あえて1LDKと表現するが、これは夫婦と子供たち4人が暮らす6人家族の住まい。
リノベで目指したのは、独立した部屋をたくさん作るよりも、家族が仲良く共有する快適な住まい。個別の部屋は無く、リビングの壁側に置いた長いデスクを個々の勉強スペースとして共有する。これとは別に、玄関土間にもPC作業や集中モード用のデスクスペースを設けた。
リビング中央の大きなテーブルは、調理と食事を兼用し、さらに食事しながらTVを見ることが多いため、このようなキッチンの形となった。ルーバー建具の部屋は、大きな2段ベッドのような作りで、上下あわせて約6帖ほどのサイズ。川の字のように並んで上段に3人、下の畳に3人として、家族6人が眠れる寝室となっている。食事の時も、眠る時も、勉強の時も、いつもの定位置がなく自由に居場所を選ぶルールで、例えば、椅子の専有者を決めず自由に選び、いつもと違う場所で使うことによって感じる小さなワクワクが、普段の生活をより楽しくさせることも想像した。

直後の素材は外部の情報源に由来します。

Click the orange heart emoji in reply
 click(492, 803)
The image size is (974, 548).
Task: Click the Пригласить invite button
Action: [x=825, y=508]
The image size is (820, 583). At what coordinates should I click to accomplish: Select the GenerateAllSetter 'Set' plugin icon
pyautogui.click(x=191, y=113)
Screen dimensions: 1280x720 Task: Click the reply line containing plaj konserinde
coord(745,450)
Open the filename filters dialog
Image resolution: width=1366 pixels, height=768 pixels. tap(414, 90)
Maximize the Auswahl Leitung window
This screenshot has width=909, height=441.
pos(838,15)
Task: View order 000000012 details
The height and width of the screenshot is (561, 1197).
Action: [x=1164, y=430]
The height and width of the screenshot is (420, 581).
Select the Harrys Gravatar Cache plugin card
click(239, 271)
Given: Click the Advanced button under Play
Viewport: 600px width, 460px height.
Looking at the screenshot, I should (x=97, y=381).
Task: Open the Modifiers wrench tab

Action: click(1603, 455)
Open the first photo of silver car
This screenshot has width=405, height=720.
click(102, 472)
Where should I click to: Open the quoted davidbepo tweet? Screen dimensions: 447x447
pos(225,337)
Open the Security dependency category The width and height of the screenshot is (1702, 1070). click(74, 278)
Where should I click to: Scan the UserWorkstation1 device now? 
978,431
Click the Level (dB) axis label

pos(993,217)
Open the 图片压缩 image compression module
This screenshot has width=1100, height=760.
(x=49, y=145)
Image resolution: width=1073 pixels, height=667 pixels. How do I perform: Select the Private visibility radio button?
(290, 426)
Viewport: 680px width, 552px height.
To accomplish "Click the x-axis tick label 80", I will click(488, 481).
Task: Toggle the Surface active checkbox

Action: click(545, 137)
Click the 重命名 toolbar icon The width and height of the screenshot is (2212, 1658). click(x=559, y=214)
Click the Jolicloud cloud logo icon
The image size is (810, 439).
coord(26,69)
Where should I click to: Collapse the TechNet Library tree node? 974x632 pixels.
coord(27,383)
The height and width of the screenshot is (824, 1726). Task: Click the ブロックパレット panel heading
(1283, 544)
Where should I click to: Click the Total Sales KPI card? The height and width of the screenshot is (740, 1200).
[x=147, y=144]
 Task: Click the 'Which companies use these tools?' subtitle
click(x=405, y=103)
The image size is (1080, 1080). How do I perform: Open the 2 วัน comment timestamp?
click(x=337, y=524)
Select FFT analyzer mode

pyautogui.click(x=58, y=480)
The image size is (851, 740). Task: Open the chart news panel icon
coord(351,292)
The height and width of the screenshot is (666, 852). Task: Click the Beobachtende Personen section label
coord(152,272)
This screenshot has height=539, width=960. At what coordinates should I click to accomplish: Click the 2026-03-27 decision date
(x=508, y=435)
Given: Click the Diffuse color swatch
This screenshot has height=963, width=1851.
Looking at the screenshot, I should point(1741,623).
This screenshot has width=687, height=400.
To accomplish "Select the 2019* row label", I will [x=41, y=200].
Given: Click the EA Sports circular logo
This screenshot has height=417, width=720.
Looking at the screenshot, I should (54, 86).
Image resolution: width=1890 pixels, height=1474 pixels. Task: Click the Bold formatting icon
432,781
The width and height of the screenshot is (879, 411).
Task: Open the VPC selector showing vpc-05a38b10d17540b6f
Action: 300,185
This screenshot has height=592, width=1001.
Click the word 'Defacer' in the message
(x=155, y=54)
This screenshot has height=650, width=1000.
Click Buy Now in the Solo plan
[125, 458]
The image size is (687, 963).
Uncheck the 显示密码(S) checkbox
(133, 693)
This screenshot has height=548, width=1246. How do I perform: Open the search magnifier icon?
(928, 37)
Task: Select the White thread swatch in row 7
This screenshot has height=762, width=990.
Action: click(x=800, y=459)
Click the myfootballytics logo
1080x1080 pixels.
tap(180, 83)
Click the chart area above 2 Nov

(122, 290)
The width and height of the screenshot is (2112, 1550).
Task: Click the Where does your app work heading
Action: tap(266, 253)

1つの寝室とLDKは、6人家族で住むには、一見すると部屋数が足りないかのように感じるが、この当人家族にとっての住まい方は、これが最適解なのかもしれない。親子で川の字になって眠るスタイルも令和版となって再現された。
BEFORE
リノベ前は4LDKで、リビング横に洋室と和室、北側に洋室2部屋があるというよくある間取り。中古で購入したマンションで、入居当時は4人家族。ここに住んで約15年の間に6人家族となり、設備や内装の劣化、部屋の狭さに我慢できなくなり、リノベーションを決意した。もともとリビングヨコの「和室6帖で6人が寝る」という生活スタイルがあり、個々の部屋を作るよりも場所を共有することで、問題を解決できないか模索した。